| Work to complete |
- a) Print the part of the Facebook Groups guide starting at "How do you find" and ending at "is partly automatic.".
- b) Translate this sentence from the Facebook Groups guide into Spanish: "Moderators are a step down: they review and remove posts, manage members, and enforce the rules, but can’t change settings."

| Document section |
____

Facebook Groups are spaces where people gather around a shared interest, cause, or location to post, discuss, and connect, and they’re one of the most engaged parts of the platform. Unlike a Page, which broadcasts to followers, a Group is two-way: members talk to each other and to you. That makes Groups valuable both for individuals seeking community and for businesses building an audience that actually participates rather than just scrolls past.

Key Takeaways

  • Around 1.8 billion people use Facebook Groups each month (Meta, 2021 figure, still cited).
  • Groups now have two privacy settings: Public and Private (Private can be Visible or Hidden).
  • Admins control settings and see Group Insights; moderators handle content and members.
  • For businesses, a Group builds engaged community in a way a Page or ad can’t.

Groups are where Facebook’s community really lives, and Meta has leaned into them precisely because the engagement is so high. This guide covers how to find, join, create, and manage Groups, with current 2026 features and terminology, and how businesses can use them well. It’s part of our wider look at Facebook for business.

How do you find and join Facebook Groups?

You find Facebook Groups by searching keywords related to your interest, then filtering and requesting to join the ones that fit. Facebook also recommends Groups based on your interests and what your friends have joined, so discovery is partly automatic.

The process is simple: sign in, use the search bar to look up a topic, and filter the results. Before joining, read the group’s description and rules to check it’s the right fit, then click Join; some Groups admit you instantly, while others require admin approval or a few membership questions to keep the community relevant. Once you’re in, review the notification settings (under the group, you can choose all posts, highlights, or off) so you get the right amount of activity without being overwhelmed. A quick note on privacy you’ll see when browsing: Groups are now either Public (anyone can see posts and members) or Private (only members can), and a Private group is additionally either Visible or Hidden in search. This replaced the older Public/Closed/Secret labels, so if you remember those, Closed is now Private-Visible and Secret is now Private-Hidden.

How do you create and manage your own Group?

You create a Group from the Create menu, set its name, privacy, and purpose, then manage it through admin tools and consistent engagement. Starting a Group is quick; growing a healthy one is the real work, and it comes down to clear purpose, active moderation, and giving members a reason to participate.

To set one up: choose Create, then Group; name it; pick Public or Private; add a description, cover photo, and rules; and invite some initial members. From there, management rests on two roles. Admins have full control, settings, membership, rules, and access to Group Insights (a dashboard showing growth, engagement, and active times). Moderators are a step down: they review and remove posts, manage members, and enforce the rules, but can’t change settings.

____

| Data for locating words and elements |
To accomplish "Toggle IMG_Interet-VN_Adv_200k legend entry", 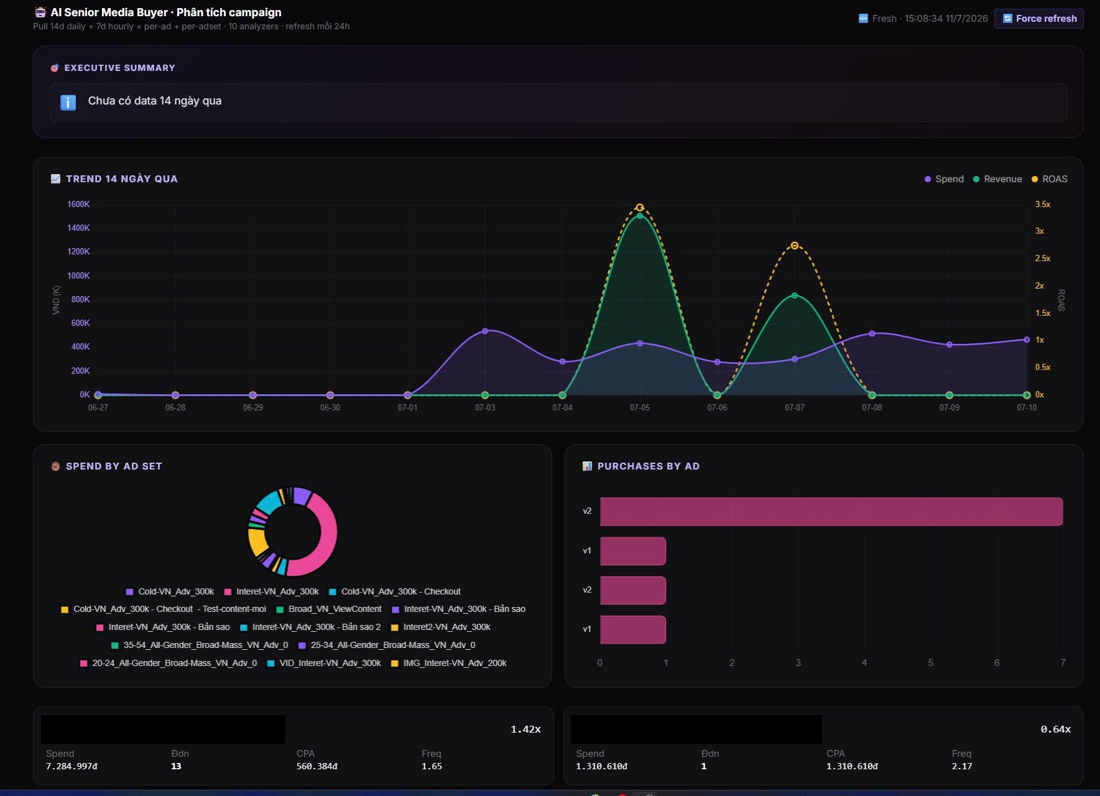I will point(448,663).
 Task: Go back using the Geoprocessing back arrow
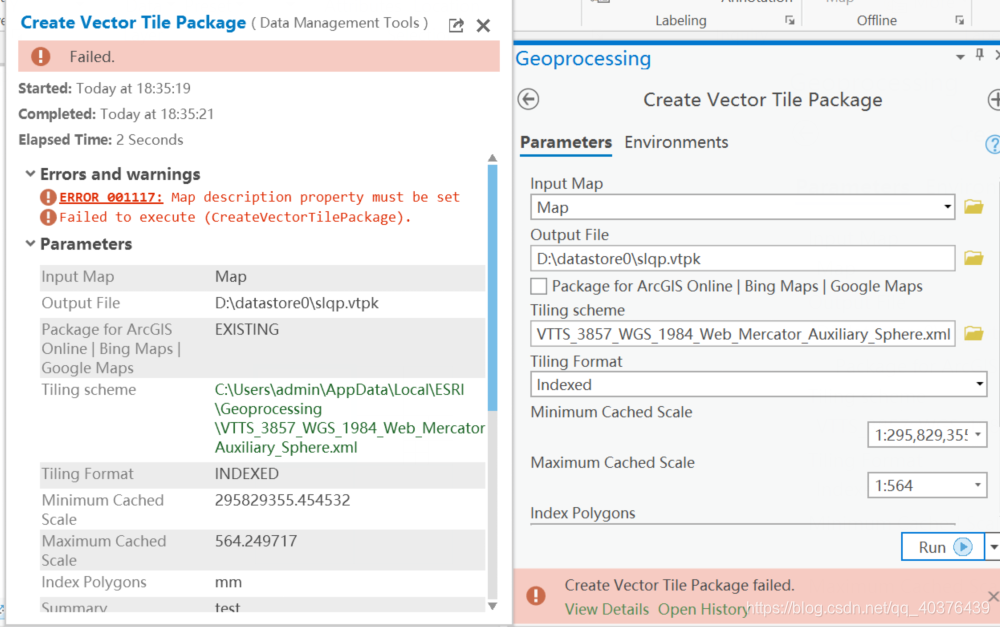point(529,99)
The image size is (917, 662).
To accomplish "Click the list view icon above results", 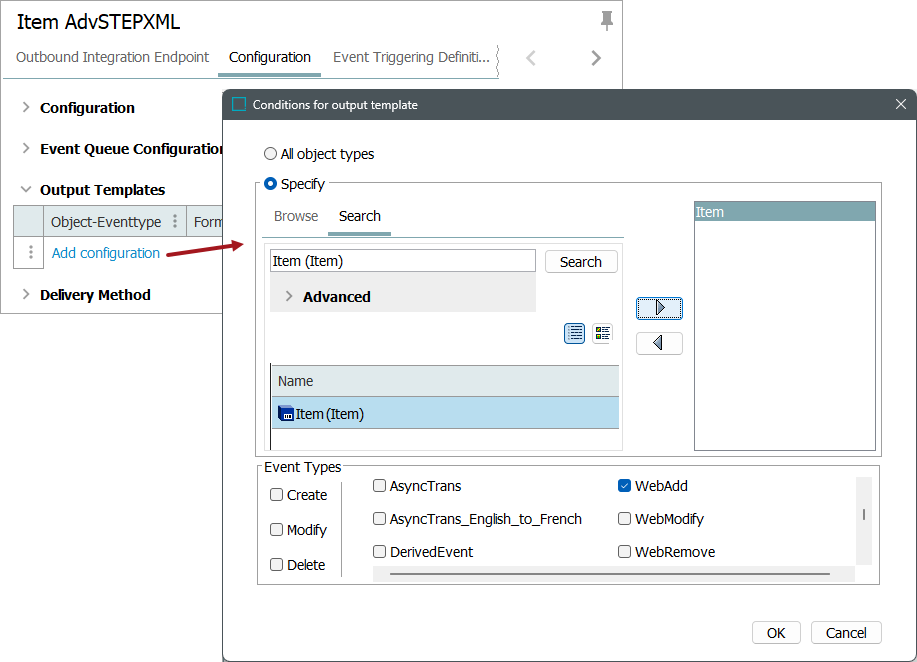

____

| Results by task |
- a)
How do you find and join Facebook Groups?

You find Facebook Groups by searching keywords related to your interest, then filtering and requesting to join the ones that fit. Facebook also recommends Groups based on your interests and what your friends have joined, so discovery is partly automatic.

- b) Los moderadores están un nivel por debajo: revisan y eliminan publicaciones, gestionan a los miembros y hacen cumplir las normas, pero no pueden cambiar la configuración.